まずはディストーション系のエフェクターをそのまま録音した音を聴いて貰おう。全てテレキャスターのリアハムバッカーの音だ。

音量注意。

音量注意

上はマルチエフェクターに入っているRAT2のモデリングエフェクターを通した音だ。これとイコライザーを通しただけだがどうもファズっぽくなってしまった。

とりあえずパワーコードもブリッジミュートもリードもギターっぽい音にはなっているが、安っぽい。音作りが下手な人のギターって感じ。

次はこのセッティングのままアンプシミュレーターを通してみる。

Marshallのアンプシミュレーターを通した音

クランチ編で使っていたMarshallモデリングのアンプシミュレーターを同じ設定で通した。一気にクオリティの高い音になっている。ディレイを使えばリードとしてもかなり使える音になる。

ディストーションやオーバードライブの音を録音するコツとして重要なのが、歪みを2つ使うことだ。最初に歪みエフェクター、次にアンプシミュレーターで歪みを足す。こうすることで実物のアンプを通した時の音作りを疑似的に再現できる。

最後に真空管マイクプリを通した音を聴いて貰おう。

TubePre v2を通した音

真空管を通すと更にアンプを通した音らしさが出る。クランチよりも効果が大きいのではないだろうか。サチュレーション感が足されてかなり雰囲気が出ている。DTMで使うには充分すぎる音だろう。

あくまでライン録音での音色にこだわるのなら真空管マイクプリは持っていても良いのではないだろうか。
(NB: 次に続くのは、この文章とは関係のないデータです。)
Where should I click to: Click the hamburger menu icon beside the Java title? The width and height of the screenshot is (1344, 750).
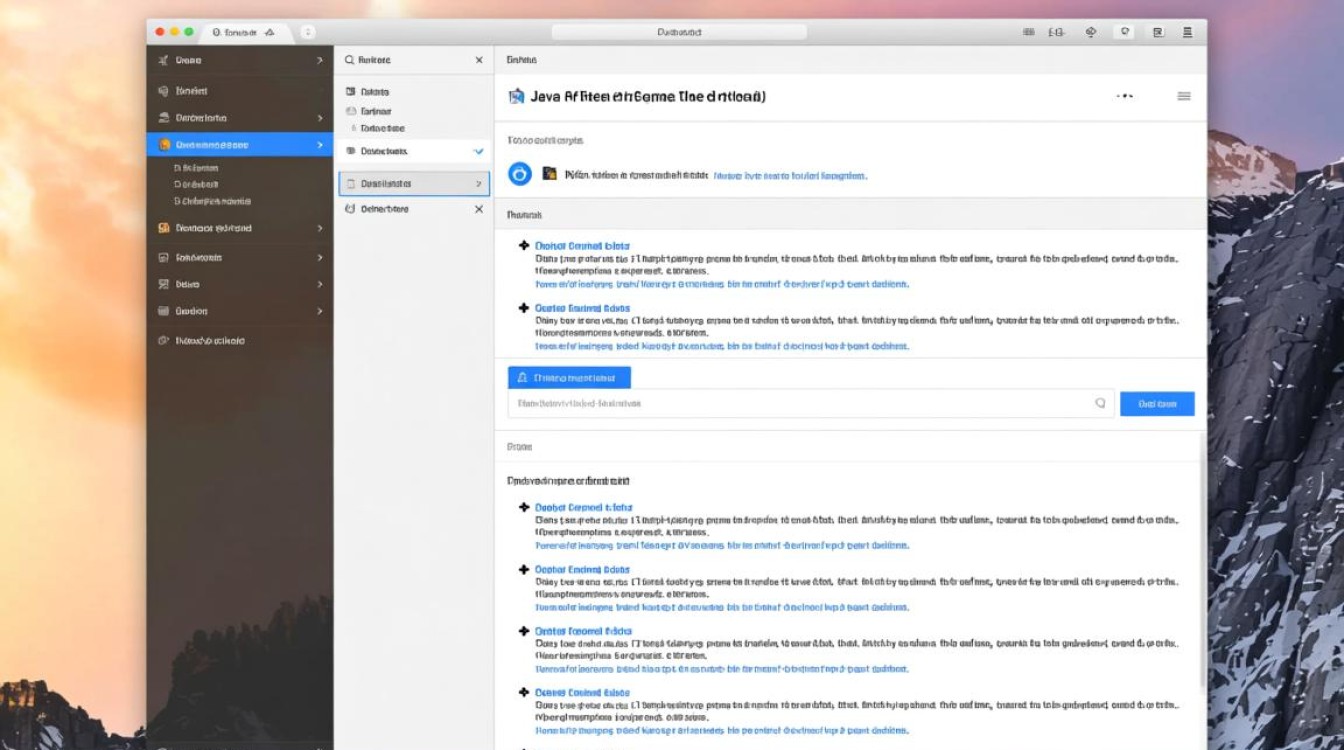[1184, 96]
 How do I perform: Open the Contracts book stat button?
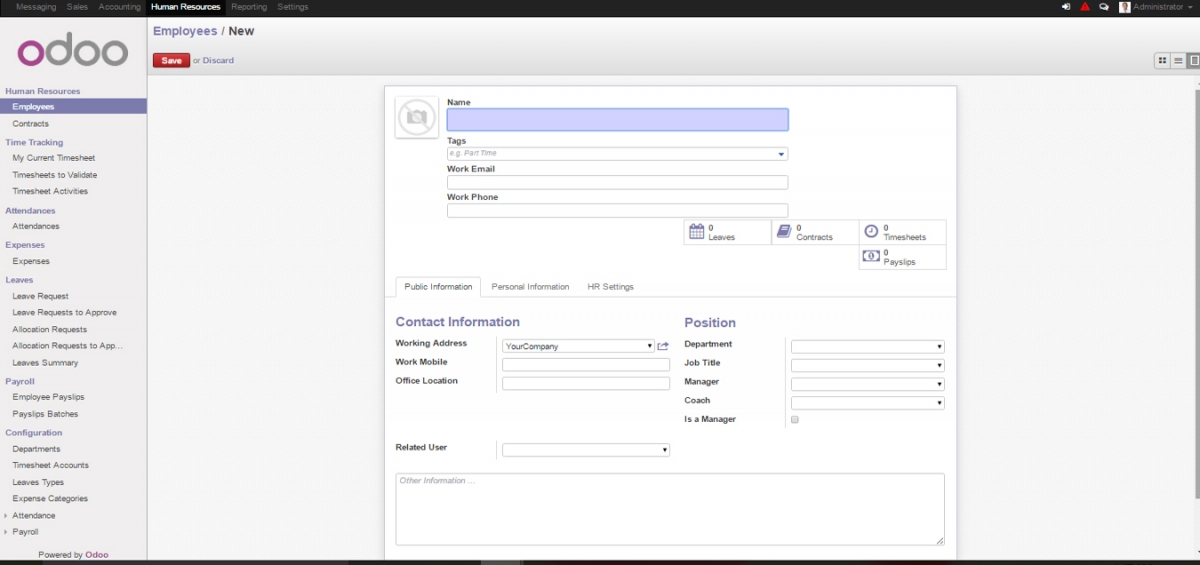(x=814, y=232)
ボーカルとかベースにも使えるしね。

俺のギター宅録のクオリティの変化

さてここまで自分の経験を基にギターの音を良くする方法を書いてきたが、せっかくデータが残っているので俺が昔録音した音と最近に録音した音のクオリティの変化を載せてみたい。

今聴くと5年前の音はそれなりに酷いなと思うが、当時は持ち合わせの知識と機材でがんばるしか無かったしギターもそれほど本気で練習していなかったので仕方ないかなと思う。

以下は2016年に録音したものだ。

そもそもこれはギター宅録を初めてほんとに最初のほうに録ったものだった。2016年の動画だ。

ギターはジャズマスターで、エフェクターはBOSSのBD-2、アンプシミュレーターはLine6のPOD2.0という安かったやつを通して録音した。

まぁソフト音源よりは良いかもしれないがやはり安っぽい音である。そしてそもそも下手である。クランチ気味のアルペジオになると音が瘦せているしサステインもないしで良いとこなし。ただジャズマスターの音は良い。

この時でもアンプシミュレーターを使えばとりあえず良い音で録れるということは知っていた。POD2.0は音色の自由度がかなり低かった記憶があるが、これも今ならもっと上手く使って味のある音を出せるような気がする。

ちなみに最新はこれだ。去年の4月ごろに録ったもの。

ギターもエフェクターも記事のもの全く同じ

歌物のバックで鳴らすのでEQで色々な音域を削ってはいるが、クランチとリードでこの音色が出せれば宅録DTMerには充分じゃないかと思う。ここまでくれば機材を言い訳には出来ないのでギターの腕前を上げないといけない。

フジゲンのテレキャスター1本でこれだけ色んな音が出せるというのも結構気に入っている。今度はコイツのことについても書きたい。